Das vorliegende Werk untersucht in seinem Hauptteil eingehend und systematisch die in Lehre und Praxis umstrittene Beweisverfügung nach der ZPO und liefert Antworten auf zahlreiche ungeklärte Fragen. Daneben wird – als zweiter Schwerpunkt – die bislang wenig betrachtete Beweisführungslast näher untersucht. Dabei wird u.a. die Abgrenzung zwischen prozessualen Lasten und freiwilligen Parteihandlungen neu definiert.

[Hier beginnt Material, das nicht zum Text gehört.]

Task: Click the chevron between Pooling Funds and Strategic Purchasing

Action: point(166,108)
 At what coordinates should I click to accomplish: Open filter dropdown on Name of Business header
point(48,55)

Gestützt auf die erarbeiteten Erkenntnisse zur Beweisführungslast bietet das Werk eine neue Sichtweise auf die umstrittenen Kardinalfragen rund um die Beweisverfügung. Der Autor legt insbesondere dar, weshalb eine Beweislastverteilung in der Beweisverfügung nicht zwingend ist. Eine solche «Beweislastverfügung» kann jedoch eine je nach Komplexität der Streitigkeit sinnvolle Programm- und Informationsfunktion wahrnehmen. Bezüglich des weiteren Inhalts der Beweisverfügung (namentlich Beweisgegenstände sowie deren Zuordnung zu den Beweismitteln) wird vertreten, dass eine elaborierte Beweisverfügung für sämtliche Verfahrensbeteiligte ein wertvolles Arbeitsinstrument darstellt, deren Erstellung jedoch sehr aufwändig und kaum je zwingend ist. Daher ist der zweckmässige Inhalt der Beweisverfügung nicht allgemein zu definieren, sondern konkret mit Blick auf die jeweilige Verfahrensart, die anwendbare Stoffsammlungsmaxime sowie die Komplexität der einzelnen Streitigkeit zu bestimmen. Vor diesem Hintergrund wird für jede einzelne Verfahrensart der sinnvolle Inhalt der Beweisverfügung erörtert.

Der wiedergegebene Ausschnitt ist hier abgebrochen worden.